Problem requirements
Where a line below carries the word "innan", include it in the count, then give the count alone.

[Stored items]
- - - - - - -
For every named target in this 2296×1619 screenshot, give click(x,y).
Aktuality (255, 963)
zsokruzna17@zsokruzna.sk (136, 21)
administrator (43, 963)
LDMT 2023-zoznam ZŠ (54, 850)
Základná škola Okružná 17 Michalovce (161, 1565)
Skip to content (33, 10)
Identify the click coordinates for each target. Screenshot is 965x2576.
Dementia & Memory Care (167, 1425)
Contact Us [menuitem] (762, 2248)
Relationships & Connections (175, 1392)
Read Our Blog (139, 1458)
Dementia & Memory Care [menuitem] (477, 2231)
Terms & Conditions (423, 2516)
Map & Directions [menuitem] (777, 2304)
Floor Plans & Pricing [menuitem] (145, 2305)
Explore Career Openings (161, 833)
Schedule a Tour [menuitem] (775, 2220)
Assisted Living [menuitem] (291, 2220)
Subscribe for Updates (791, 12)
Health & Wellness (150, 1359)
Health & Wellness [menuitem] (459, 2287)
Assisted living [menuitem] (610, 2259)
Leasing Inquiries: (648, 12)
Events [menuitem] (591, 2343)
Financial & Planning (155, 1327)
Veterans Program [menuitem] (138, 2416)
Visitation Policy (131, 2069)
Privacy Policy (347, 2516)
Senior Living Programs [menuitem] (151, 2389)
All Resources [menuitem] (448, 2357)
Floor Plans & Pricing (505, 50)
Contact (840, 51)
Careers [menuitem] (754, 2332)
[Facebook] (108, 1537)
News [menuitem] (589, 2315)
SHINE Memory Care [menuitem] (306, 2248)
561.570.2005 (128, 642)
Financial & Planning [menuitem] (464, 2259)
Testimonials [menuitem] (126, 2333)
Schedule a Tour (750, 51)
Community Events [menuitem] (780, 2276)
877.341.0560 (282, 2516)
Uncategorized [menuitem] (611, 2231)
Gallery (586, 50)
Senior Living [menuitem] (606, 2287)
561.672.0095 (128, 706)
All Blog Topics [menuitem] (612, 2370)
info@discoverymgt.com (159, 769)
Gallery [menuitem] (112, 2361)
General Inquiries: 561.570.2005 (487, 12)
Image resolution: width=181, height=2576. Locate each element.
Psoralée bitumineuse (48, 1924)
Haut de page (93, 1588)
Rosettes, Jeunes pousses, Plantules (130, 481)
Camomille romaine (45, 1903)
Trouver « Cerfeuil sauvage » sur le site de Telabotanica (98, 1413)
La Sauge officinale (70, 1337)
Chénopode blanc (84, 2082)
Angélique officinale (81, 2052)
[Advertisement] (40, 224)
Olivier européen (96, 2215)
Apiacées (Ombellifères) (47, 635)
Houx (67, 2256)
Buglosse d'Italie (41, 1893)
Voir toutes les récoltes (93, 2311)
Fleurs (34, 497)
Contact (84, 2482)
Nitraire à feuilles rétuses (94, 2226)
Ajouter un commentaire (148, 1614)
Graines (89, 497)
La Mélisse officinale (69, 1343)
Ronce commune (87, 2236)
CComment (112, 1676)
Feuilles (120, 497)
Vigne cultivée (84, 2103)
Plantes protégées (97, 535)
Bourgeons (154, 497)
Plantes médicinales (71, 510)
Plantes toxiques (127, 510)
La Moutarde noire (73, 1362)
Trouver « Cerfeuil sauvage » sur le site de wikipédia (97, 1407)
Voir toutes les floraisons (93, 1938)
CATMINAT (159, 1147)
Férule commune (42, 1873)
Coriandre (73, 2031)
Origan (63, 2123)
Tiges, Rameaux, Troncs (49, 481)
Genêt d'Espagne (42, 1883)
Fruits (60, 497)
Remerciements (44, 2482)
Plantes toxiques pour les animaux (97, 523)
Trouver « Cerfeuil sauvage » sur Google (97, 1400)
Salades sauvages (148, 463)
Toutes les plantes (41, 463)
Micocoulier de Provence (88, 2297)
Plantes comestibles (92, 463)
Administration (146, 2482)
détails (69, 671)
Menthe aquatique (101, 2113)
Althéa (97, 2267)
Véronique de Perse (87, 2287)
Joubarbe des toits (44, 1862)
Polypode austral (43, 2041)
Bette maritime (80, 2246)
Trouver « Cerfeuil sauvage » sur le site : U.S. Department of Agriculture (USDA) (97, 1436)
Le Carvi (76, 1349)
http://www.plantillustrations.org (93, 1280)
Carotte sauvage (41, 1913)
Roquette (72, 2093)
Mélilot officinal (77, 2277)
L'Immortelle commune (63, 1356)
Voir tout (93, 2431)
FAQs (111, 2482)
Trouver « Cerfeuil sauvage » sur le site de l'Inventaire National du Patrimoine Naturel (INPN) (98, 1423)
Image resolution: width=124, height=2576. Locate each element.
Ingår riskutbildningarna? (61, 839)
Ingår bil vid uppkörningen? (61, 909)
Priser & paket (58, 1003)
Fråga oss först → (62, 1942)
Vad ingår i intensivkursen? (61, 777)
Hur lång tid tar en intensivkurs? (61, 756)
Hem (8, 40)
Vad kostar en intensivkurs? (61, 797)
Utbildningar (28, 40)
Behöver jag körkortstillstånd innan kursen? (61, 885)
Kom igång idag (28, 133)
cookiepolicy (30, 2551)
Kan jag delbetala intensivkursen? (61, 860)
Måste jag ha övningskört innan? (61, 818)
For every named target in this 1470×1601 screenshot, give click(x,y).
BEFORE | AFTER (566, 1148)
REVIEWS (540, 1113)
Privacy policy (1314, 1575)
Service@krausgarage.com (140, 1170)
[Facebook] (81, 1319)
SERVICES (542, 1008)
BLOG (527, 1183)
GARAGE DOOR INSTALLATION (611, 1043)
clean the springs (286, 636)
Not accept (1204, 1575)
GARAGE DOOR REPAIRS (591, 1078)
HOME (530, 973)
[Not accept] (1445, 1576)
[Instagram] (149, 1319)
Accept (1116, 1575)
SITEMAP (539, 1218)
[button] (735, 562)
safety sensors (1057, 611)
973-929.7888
- - - - - - -
Output for this task
2